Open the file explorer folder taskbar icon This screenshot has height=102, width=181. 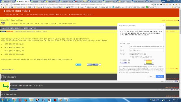pyautogui.click(x=32, y=100)
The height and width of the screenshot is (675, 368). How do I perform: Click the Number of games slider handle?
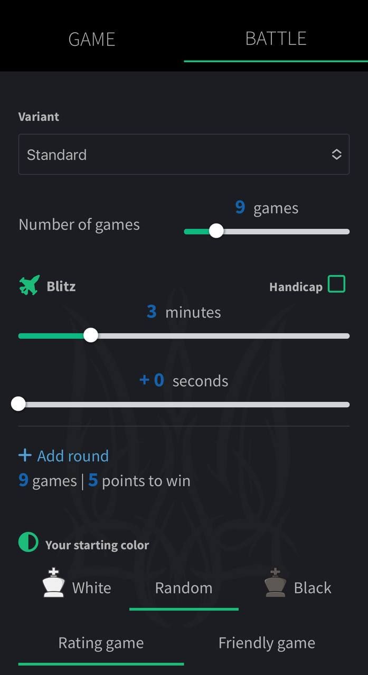(216, 230)
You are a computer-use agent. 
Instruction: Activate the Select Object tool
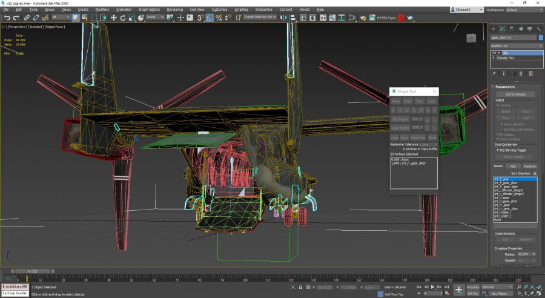click(76, 18)
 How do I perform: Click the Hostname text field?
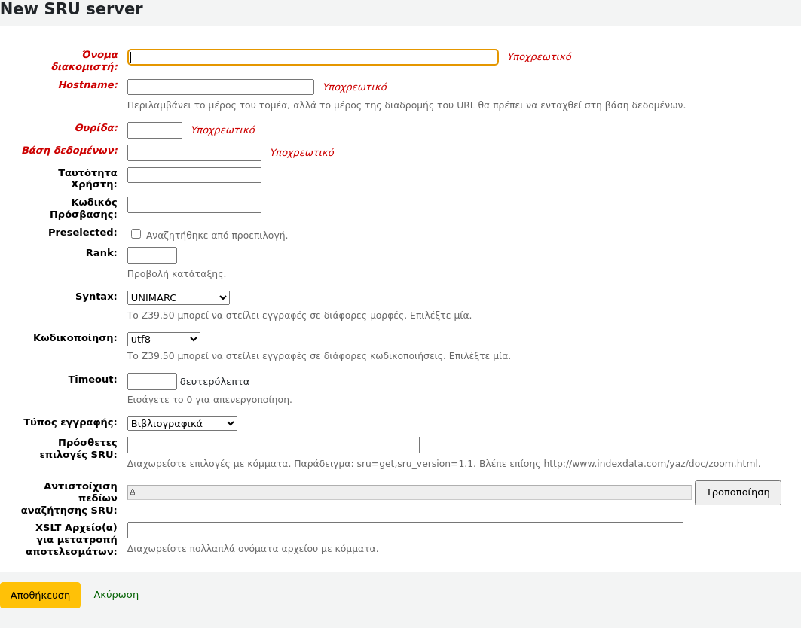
────────────────────
▶ EXERCISE
Which lines run from the one containing "The height and" to the end of the data above? Set down those lines exactly, and only those, without any pictures.

▶ SOLUTION TO THIS EXERCISE
The height and width of the screenshot is (675, 368). How do I perform: Click the Number of games slider handle?
(216, 230)
You are a computer-use agent. 
Instruction: Activate the Select Object tool
click(76, 18)
 How do I perform: Click the Hostname text field?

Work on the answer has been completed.